Au diapason de la protection de la vie privée et de la cybersécurité

Les données demeureront au cœur des préoccupations entourant le déploiement commercial prévu de véhicules complètement autonomes. Ce type de véhicule génère une quantité phénoménale de données (soit un volume par seconde équivalant à celui de 10 000 internautes), dont une grande partie doit être stockée, triée et traitée. Un lourd fardeau sera ainsi imposé aux infrastructures de données et aux sociétés, ce qui suscite des craintes pour la sécurité et la protection de la vie privée. Quels types de données sont enregistrés et qui les utilise? Et comment ces données sont-elles transmises dans le cadre des communications véhicule-véhicule (V2V), véhicule-infrastructure (V2I) et dans l’ensemble du réseau (V2X)?
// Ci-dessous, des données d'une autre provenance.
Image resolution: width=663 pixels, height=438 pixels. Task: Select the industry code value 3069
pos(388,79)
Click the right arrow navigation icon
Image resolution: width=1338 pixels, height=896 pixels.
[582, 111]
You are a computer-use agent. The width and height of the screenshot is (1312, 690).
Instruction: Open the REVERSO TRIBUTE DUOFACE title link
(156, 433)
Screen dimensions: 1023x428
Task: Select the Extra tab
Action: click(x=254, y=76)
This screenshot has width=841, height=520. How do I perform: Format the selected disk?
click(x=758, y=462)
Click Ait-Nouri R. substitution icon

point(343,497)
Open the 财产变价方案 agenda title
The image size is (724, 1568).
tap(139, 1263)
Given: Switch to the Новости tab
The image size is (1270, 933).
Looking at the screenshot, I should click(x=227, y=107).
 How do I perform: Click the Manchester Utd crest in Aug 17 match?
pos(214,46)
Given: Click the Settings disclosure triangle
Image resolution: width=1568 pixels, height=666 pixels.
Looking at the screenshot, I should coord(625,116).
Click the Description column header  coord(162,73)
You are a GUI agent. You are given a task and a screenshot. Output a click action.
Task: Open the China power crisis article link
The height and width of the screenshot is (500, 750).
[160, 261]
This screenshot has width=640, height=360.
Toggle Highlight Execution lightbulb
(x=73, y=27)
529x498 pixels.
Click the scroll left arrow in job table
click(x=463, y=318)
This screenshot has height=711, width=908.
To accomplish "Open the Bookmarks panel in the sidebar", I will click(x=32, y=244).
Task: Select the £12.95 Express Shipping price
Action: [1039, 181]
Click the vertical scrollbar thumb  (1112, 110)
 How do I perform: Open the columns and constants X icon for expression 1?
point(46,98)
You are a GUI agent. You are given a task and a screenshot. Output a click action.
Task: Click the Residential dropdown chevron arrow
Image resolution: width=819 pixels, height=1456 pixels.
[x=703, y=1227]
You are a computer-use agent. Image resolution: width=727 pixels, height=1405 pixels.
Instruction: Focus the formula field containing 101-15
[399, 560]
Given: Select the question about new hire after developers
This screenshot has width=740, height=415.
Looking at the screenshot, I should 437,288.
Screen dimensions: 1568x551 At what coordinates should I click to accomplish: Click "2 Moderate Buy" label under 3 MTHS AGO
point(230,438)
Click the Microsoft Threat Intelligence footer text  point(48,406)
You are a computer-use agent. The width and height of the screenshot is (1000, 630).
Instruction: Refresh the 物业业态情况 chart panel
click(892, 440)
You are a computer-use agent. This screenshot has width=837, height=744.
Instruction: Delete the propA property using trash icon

En 2018, la commissaire à la protection de la vie privée du Canada a fait part aux représentants de l’industrie des inquiétudes du Commissariat relativement aux données générées par les véhicules connectés et autonomes. Lors de son allocution devant le Comité permanent des transports, de l’infrastructure et des collectivités (« TRAN »), elle a insisté sur la nécessité d’être plus transparent avec les consommateurs quant aux flux de données générés par ces véhicules, ainsi que sur l’importance d’améliorer le consentement à cet égard.

Les enjeux de confidentialité et de cybersécurité continueront sans doute d’influencer le droit applicable aux véhicules autonomes, mais on pourrait assister en 2019 à la création de normes pancanadiennes sur les véhicules autonomes ou de pratiques exemplaires sur la protection de la vie privée et la cybersécurité, comme l’avait proposé le TRAN au début de 2018.

Litiges éventuels

Il faudra suivre de près les litiges concernant les véhicules autonomes. Compte tenu de l’état actuel de la technologie, on pourrait voir l’émergence de litiges entre des parties revendiquant la propriété intellectuelle des technologies de véhicules autonomes. De toute évidence, les essais à grande échelle et le déploiement d’un plus grand nombre de véhicules autonomes risquent de donner lieu à des défaillances technologiques et à des erreurs de conduite provoquant des accidents avec des piétons ou des conducteurs/passagers de véhicules non autonomes sur nos routes. Même si certains défendeurs – surtout ceux qui participent aux essais commerciaux – voudront sans doute régler de tels différends d’entrée de jeu, ces premiers cas pourraient donner un aperçu des problèmes auxquels seront confrontés ceux qui iront de l’avant avec un procès sur le fond.

Conclusion

Même si l’avenir des véhicules autonomes est difficile à prédire, nous avons tenté ici de décrire les principaux points de droit susceptibles de dominer le secteur des véhicules autonomes en 2019. Une chose est sûre : étant donné la commercialisation imminente des véhicules autonomes et l’évolution de l’infrastructure en vue du déploiement de cette technologie, il faudra se pencher d’emblée sur les questions de droit afin de se prémunir contre les risques de responsabilité qui pointent à l’horizon.